China’s Imports Increase but Not from The U.S.

Driven by soaring commodity prices, China’s imports grew at the fastest rate in 10 years in May. However, exports rose less than expected. It is possibly due to the disruption caused by the Covid-19 case in the country’s southern main port.

Exports in U.S. dollars in May rose 27.9% year-on-year, lower than the 32.3% growth reported in April and lower than the 32.1% predicted by analysts.

The rapid recovery of demand in developed markets and the interference caused by Covid-19 on other manufacturing countries is expectable. As a result, it may boost China’s exports in the coming quarters.

The recent rebound in semiconductor imports is in short supply. It indicates that China’s exports of related products should remain high in the second half of 2021.

Imports increased by 51.1% year-on-year last month, the fastest growth rate since January 2011.

The increase in imports has rebounded from 43.1% in April, but it is lower than the 51.5%.

China’s trade surplus for the month was US$45.53 billion, higher than April’s US$42.86 billion but lower than the expected US$50.5 billion.

After the recent explosion, major shipping companies warned customers of the worsening congestion at the Yantian Port in Shenzhen.

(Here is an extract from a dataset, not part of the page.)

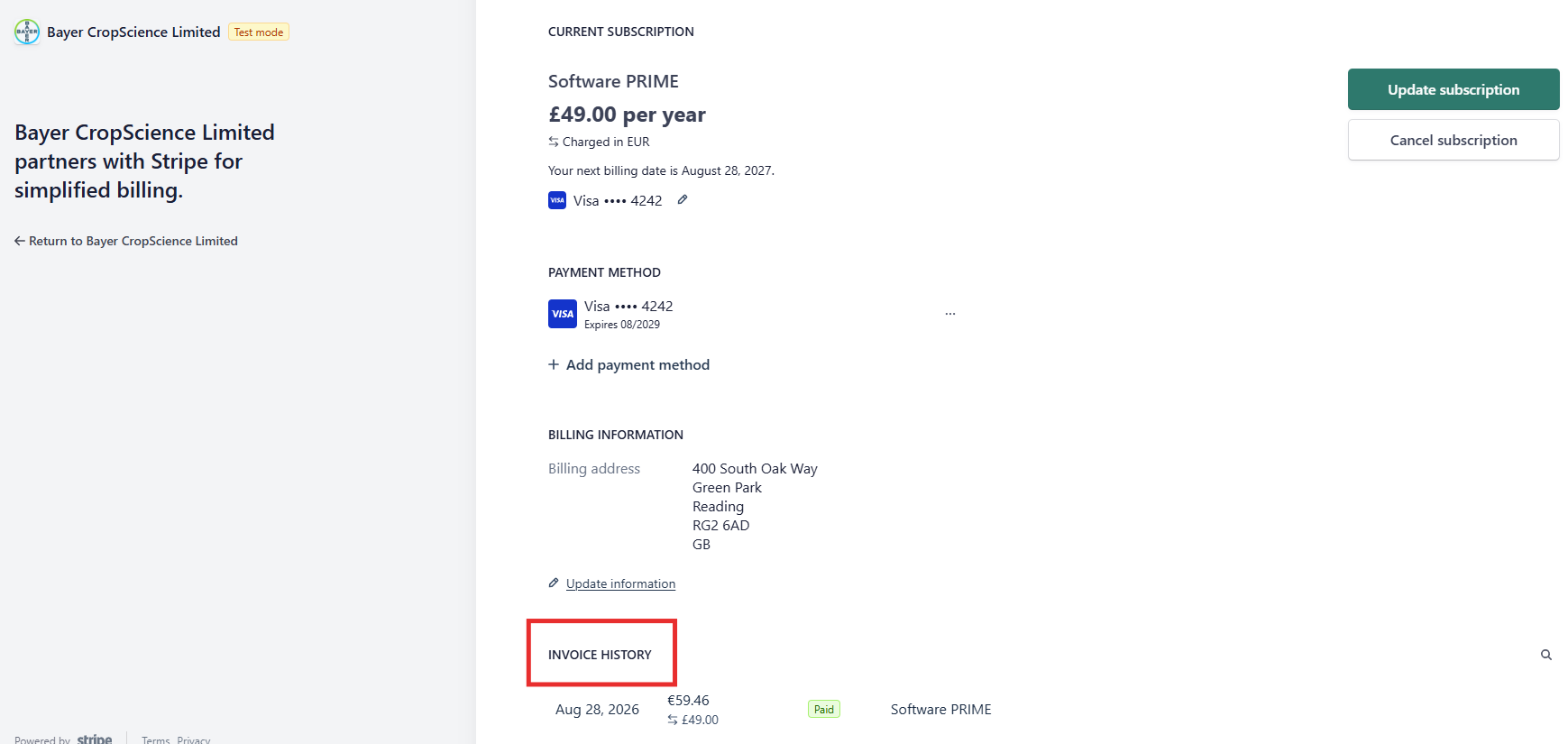Screen dimensions: 1568x744
Task: Click the plus icon for adding payment
Action: [x=554, y=364]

China’s Purchases of U.S. Products in May Decreased from The Previous Month, but Exports to The U.S. Increased


Data obtained by Wind Information shows that China purchased USD 13.11 billion worth of goods from the United States in May, down from USD 13.94 billion in April. In addition, the data shows that the May figure is the lowest monthly figure since October.

Although China’s overall import growth rate from other countries was the fastest in 10 years—up 51.1%— the growth rate of imports from the U.S. slowed to 41% in May from the same period last year, compared with 52% the previous month.

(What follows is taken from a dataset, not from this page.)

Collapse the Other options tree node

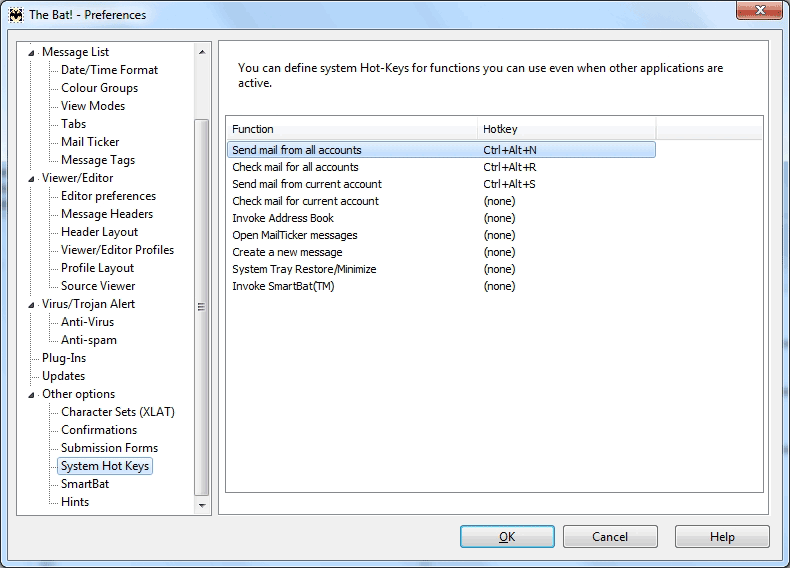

As a result, China’s trade surplus with the United States increased from 28.11 billion U.S. dollars in April to 31.78 billion USD in May. Thus, despite the efforts of former U.S. President Donald Trump to reduce the surplus, there has been growth.

As specified in the trade agreement signed in January 2020, China is still lagging in fulfilling the deal to buy more American goods.

Despite trade tensions, the U.S. stays as China’s largest trading partner in a single country. In the past two weeks, U.S. Secretary of the Treasury Yellen, Trade Representative Catherine Dai, and Chinese Vice Prime Minister Liu He had their first private conversations under the leadership of President Biden.

China’s exports to the United States increased from 42.05 billion U.S. dollars in April to 44.89 billion U.S. dollars in May. However, the growth rate slowed to 21% from 31% in April.

China’s overall export growth rate has also slowed down. It increased by 27.9% in U.S. dollars over the same period of the previous year, compared with 32.3% in April.